The open source experts have been constantly been explaining the benefits of opening both AI software and the data on which it is trained – transparency that allows trust and control, by enabling deeper understanding through open data of how and on what the AI has been trained and made its decisions and access to the software for third party collaboration that allows better innovation and the opportunity of competition.

We must remove reliance on a few major corporations whose activities including Board and Senior Executive disagreements exactly like the embarrassing OpenAI debacle can impact their customers who are locked-in to closed source / proprietary tech, particularly AI.

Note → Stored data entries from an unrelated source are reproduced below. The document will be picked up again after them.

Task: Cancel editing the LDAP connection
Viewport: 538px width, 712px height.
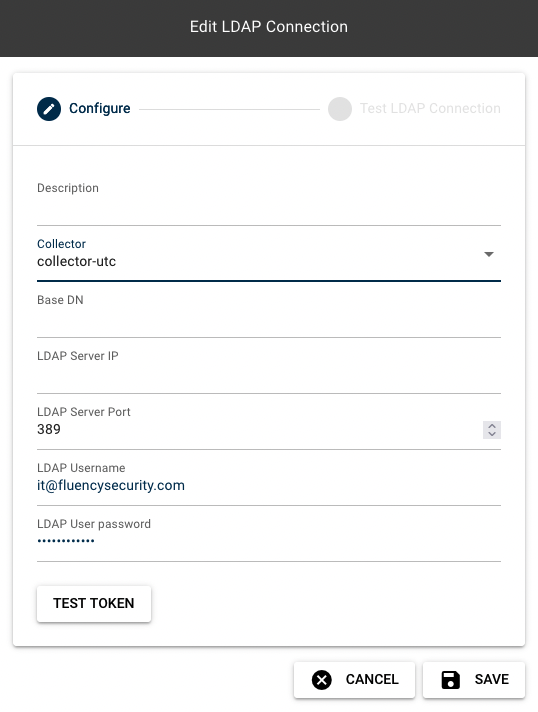Action: pyautogui.click(x=354, y=680)
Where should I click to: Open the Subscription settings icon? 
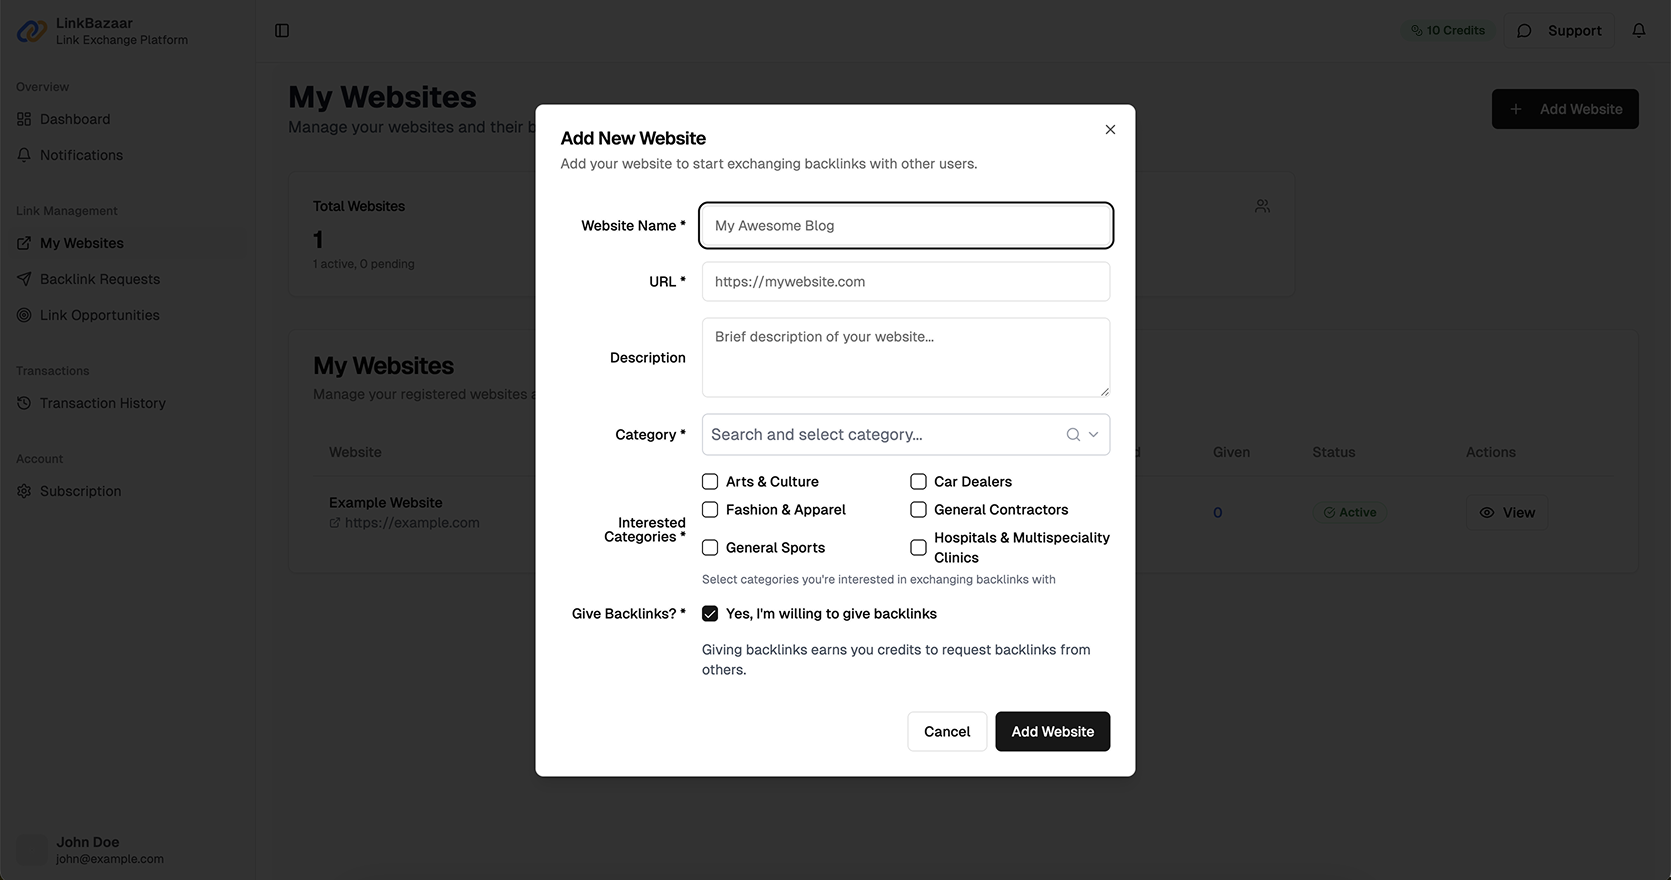pyautogui.click(x=22, y=490)
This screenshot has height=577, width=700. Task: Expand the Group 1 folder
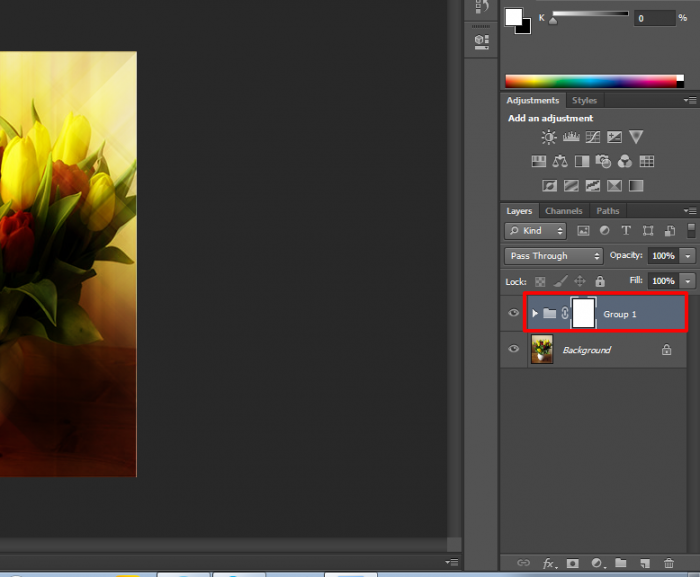(x=535, y=314)
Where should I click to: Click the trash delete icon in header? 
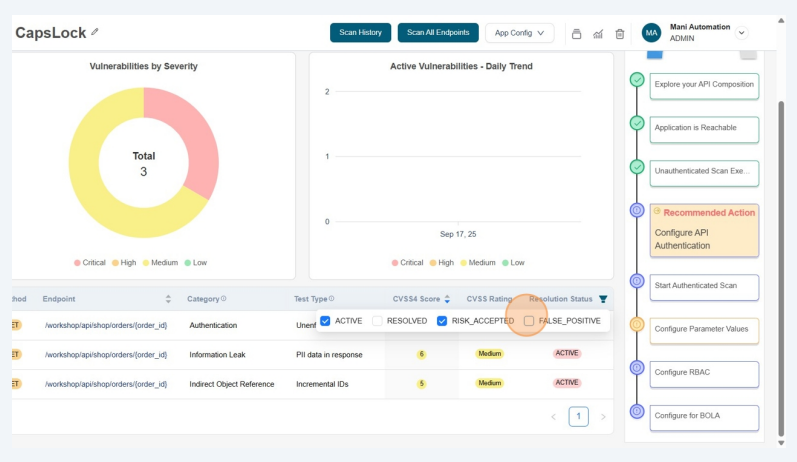click(x=620, y=33)
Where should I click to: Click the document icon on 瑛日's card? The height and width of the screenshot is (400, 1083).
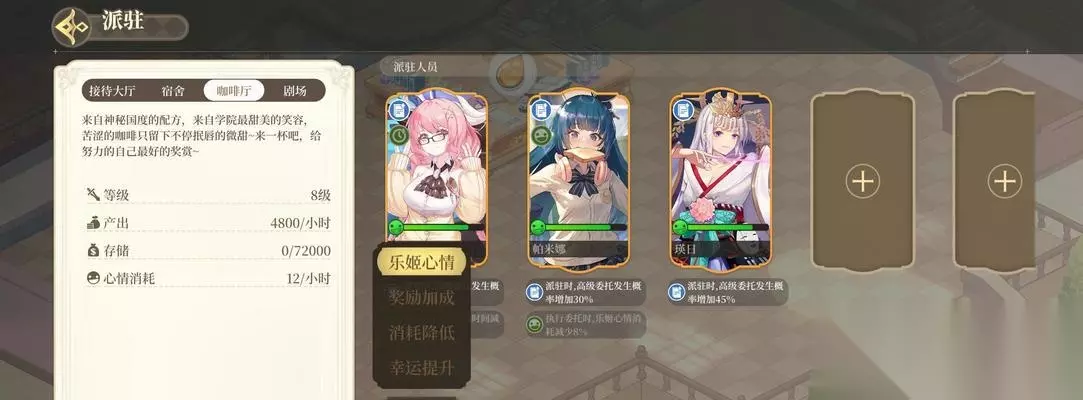coord(683,110)
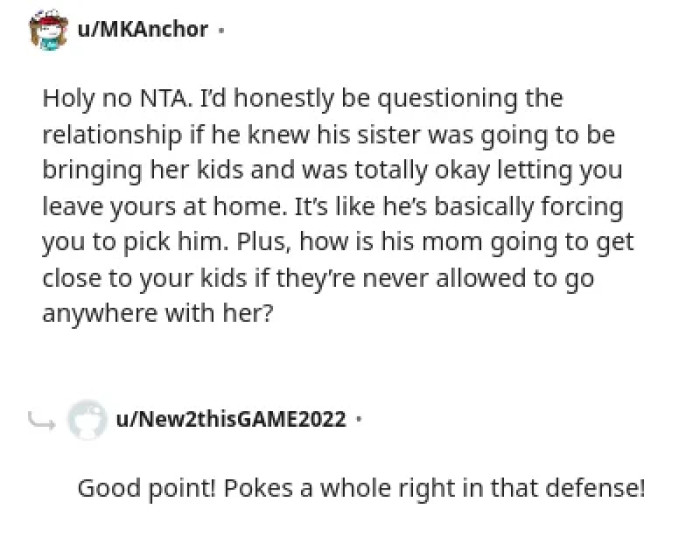Image resolution: width=700 pixels, height=551 pixels.
Task: Click the u/MKAnchor profile avatar
Action: pos(47,31)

If we do not do this for AI our governments will be repeating the tech mistakes of the past couple of decades. However this time they will be making those mistakes knowingly and wilfully.

It must now be time for governments to wake up to the reality, that yes, they haven’t taken enough time over the last decade to understand open source software and open data, which is pervasive in tech today, but there are organisations like OpenUK and people with deep expertise (not just the AI experts they’ve been consulting who clearly haven’t understood it) who can and will now help them to understand the nuances and reality of ‘Open Source’. This could enable them to make an informed decision about risks which has not currently been happening.

The AI summit and a couple of recent papers by non experts have been great examples of the lack of open source expertise in the room. Risk is not something to be shunned. It is something to be understood and calculated. If we want a future with well managed risk we need to see proper consultation of the Open Source Communities in the UK and beyond.